[FLINK-12409][python] Adds from_elements in TableEnvironment #8474

dianfu · 2019-05-17T11:27:54Z

What is the purpose of the change

This pull request adds the API from_elements in TableEnvironment. It's a convenient API to create a table from a collection of elements.
It works as follows:

Serializes the python data to a local file via PickleSerializer
Reads the local file and deserializes the python object and creates a DataStream from the deserialized elements in Java
Creates a Table from the created DataStream

Brief change log

Adds from_elements API in TableEnvironment
Adds PythonUtil to create a DataStream/DataSet from a file containing the serialized python objects
Adds PythonTableUtil to create a Table from a DataStream
Adds PythonTypeUtil to convert the deserialized objects according to the schema

Verifying this change

This change added tests and can be verified as follows:

Added unit test test_calc.test_from_elements

Does this pull request potentially affect one of the following parts:

Dependencies (does it add or upgrade a dependency): (no)
The public API, i.e., is any changed class annotated with @Public(Evolving): (no)
The serializers: (no)
The runtime per-record code paths (performance sensitive): (no)
Anything that affects deployment or recovery: JobManager (and its components), Checkpointing, Yarn/Mesos, ZooKeeper: (no)
The S3 file system connector: (no)

Documentation

Does this pull request introduce a new feature? (no)
If yes, how is the feature documented? (not applicable)

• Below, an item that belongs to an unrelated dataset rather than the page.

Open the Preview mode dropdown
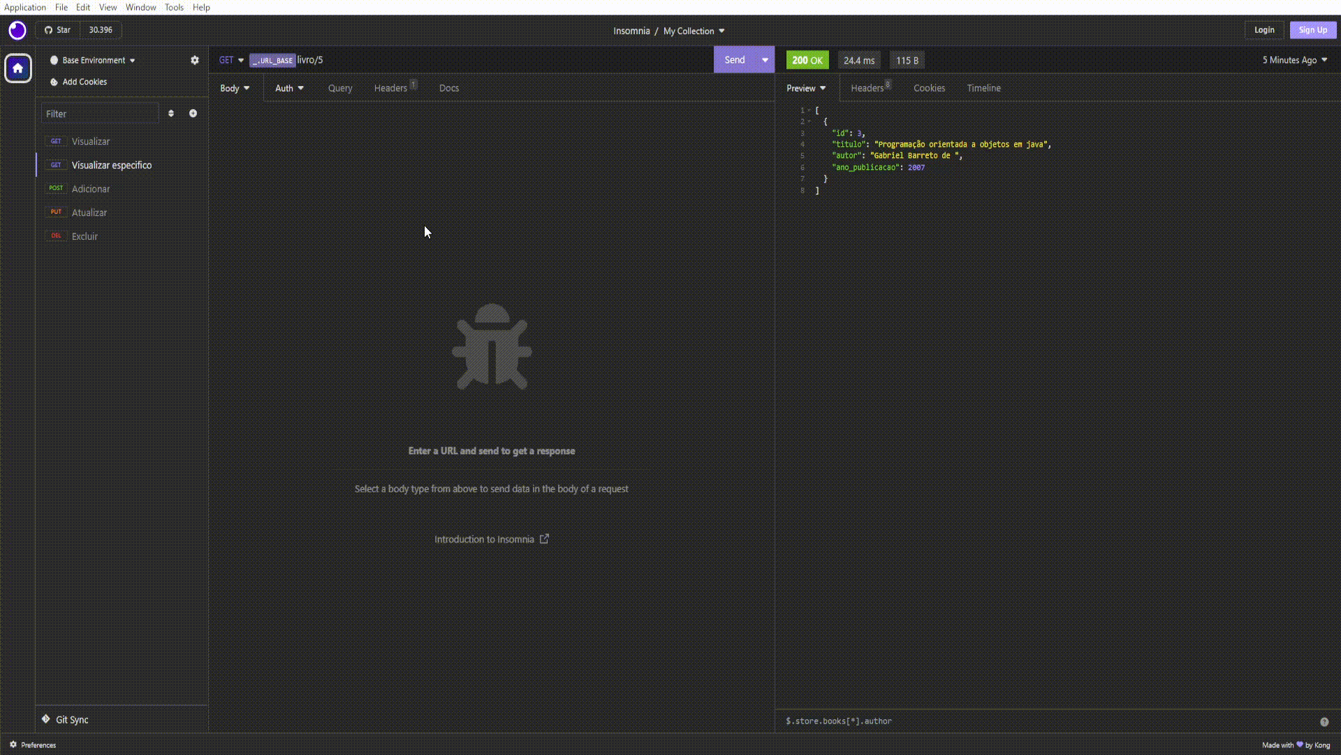The width and height of the screenshot is (1341, 755). click(806, 88)
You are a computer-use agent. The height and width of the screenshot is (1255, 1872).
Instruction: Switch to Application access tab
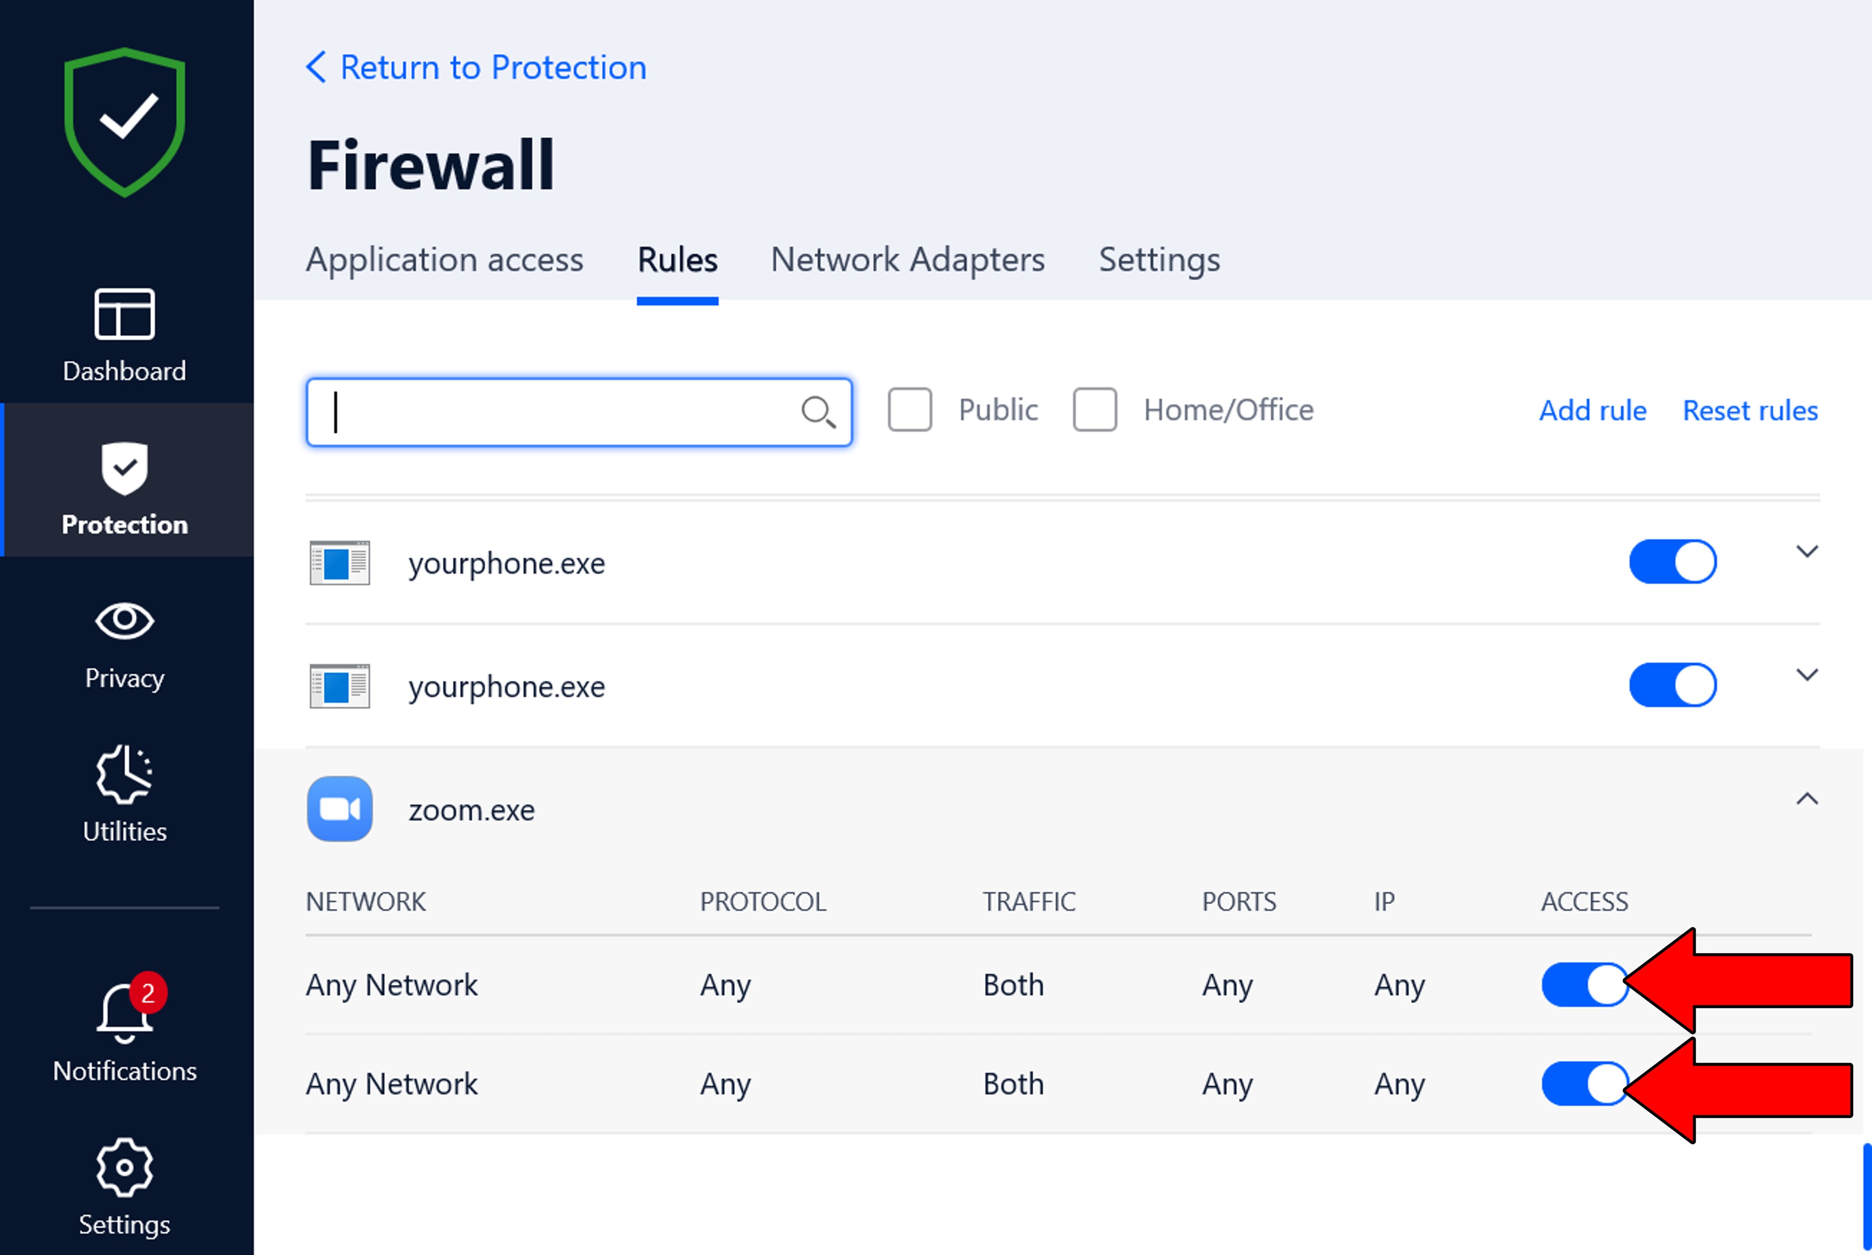point(444,260)
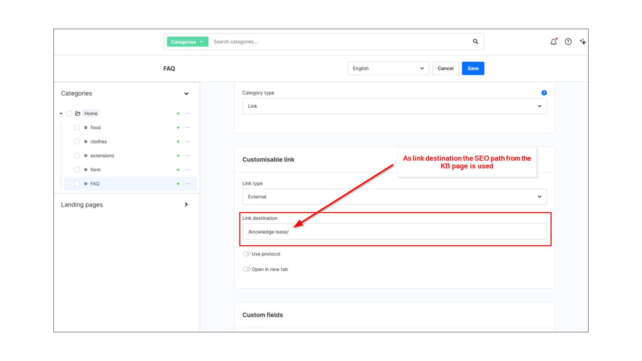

flinkbot · 2019-05-17T11:29:16Z

Thanks a lot for your contribution to the Apache Flink project. I'm the @flinkbot. I help the community
to review your pull request. We will use this comment to track the progress of the review.

Review Progress

✅ 1. The [description] looks good.
- Approved by @sunjincheng121 [committer]
✅ 2. There is [consensus] that the contribution should go into to Flink.
- Approved by @sunjincheng121 [committer]
❗ 3. Needs [attention] from.
- Needs attention by @zentol [PMC]
✅ 4. The change fits into the overall [architecture].
- Approved by @sunjincheng121 [committer]
❓ 5. Overall code [quality] is good.

Please see the Pull Request Review Guide for a full explanation of the review process.

Details

The Bot is tracking the review progress through labels. Labels are applied according to the order of the review items. For consensus, approval by a Flink committer of PMC member is required

Bot commands

The @flinkbot bot supports the following commands:

@flinkbot approve description to approve one or more aspects (aspects: description, consensus, architecture and quality)
@flinkbot approve all to approve all aspects
@flinkbot approve-until architecture to approve everything until architecture
@flinkbot attention @username1 [@username2 ..] to require somebody's attention
@flinkbot disapprove architecture to remove an approval you gave earlier

sunjincheng121 · 2019-05-27T00:03:44Z

The CI throws TypeError for a python test case. I have been restarted it. And make sure all the test cases work well before the review.
@flinkbot approve-until architecture

sunjincheng121

Thanks for the PR @dianfu!
The PR overall looks good! And left a few comments. Please let me know what do you think?

One open question is:
Should we put the python code into flink-table-api-java-bridge module, and those days I think about can we add java code in flink-python?

Best,
Jincheng

sunjincheng121 · 2019-05-27T03:26:57Z